Le ski joëring, skier avec son chien est une discipline ludique et sportive, qui peut être vue comme une pratique paresseuse du skating mais en fait c’est tout l’inverse. Cette sensation de traction portée par l’effort de la course du chien est tout simplement extraordinaire ! Voir son compagnon canin prendre du plaisir à s’évader avec soi au milieu de nulle part, avec comme récompense une glisse infinie sur la neige, une légèreté totale et ça dans un cadre naturel et splendide, on aimerait que cela ne s’arrête jamais, Pour parcourir en symbiose les kilomètres à travers la forêt, la laisse élastique est le meilleur moyen de communication avec son binôme canin. Nul besoin de parler, seule la gestuelle fait guise de connexion et de communication. Une connexion basée sur la confiance et l’instinct. Le but est de créer une force et énergie commune pour être le plus performant possible ensemble.

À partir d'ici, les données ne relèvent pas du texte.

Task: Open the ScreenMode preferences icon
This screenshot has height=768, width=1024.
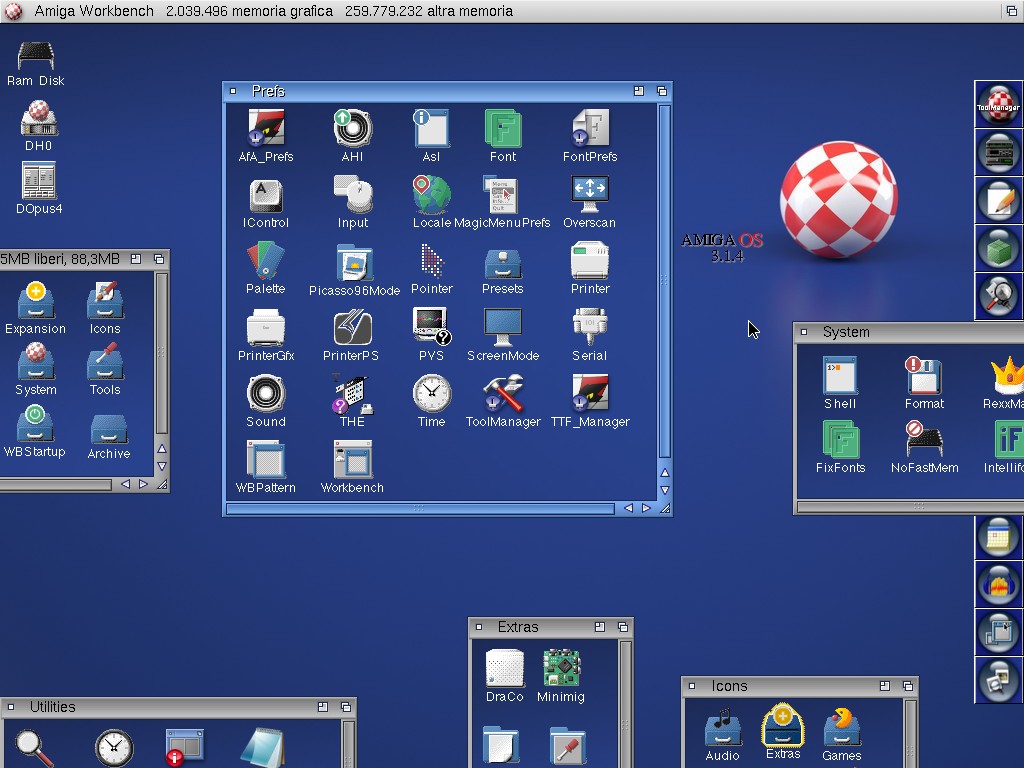Action: pos(502,327)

Le ski joëring est aussi une activité de découverte de la nature qui jouit également d’une réputation « dé stressante », favorisant le bien-être et procurant une sensation totale de liberté.

Depuis 2011, j’interviens dans différentes formations et stages en France et au Québec. Mon objectif est de transmettre mon expérience aux débutants comme aux experts mais aussi de leurs faire partager des moments inoubliables. Le ski joëring est une activité complète, saine et ressourçante.

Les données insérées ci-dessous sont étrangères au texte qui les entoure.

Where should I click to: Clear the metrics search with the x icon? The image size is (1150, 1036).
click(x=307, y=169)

La plus grande partie de nos stagiaires sont des débutants et ne se doutent pas de leurs capacités à skier avec leur chien. Ils découvrent à quel point la confiance est l’élément « clé » de la réussite du binôme pour pratiquer simplement ce sport de glisse tracté.

Depuis deux ans, je soutiens une belle équipe de passionnés « Musher Pro » dénommée « L’Âme Nordique Aventures » dont l’activité est de faire partager des moments inoubliables en attelage canin et mono chien été comme hiver sur la station de Gresse-en-Vercors avec leurs 23 chiens nordiques dont la plupart sont des chiens sauvés de l’abandon.

J’ai toujours aimé l’univers des grands sportifs, c’est pour cette raison que j’ai voulu continuer à les soutenir et leur apporter mon soutien technique. Je me suis lancé un nouveau défi en devenant concepteur d’équipements sportifs canins. Les premiers retours sont très encourageants. Ce n’est pas pour rien que j’ai décidé de nommer ma marque « KYFLIE » !!!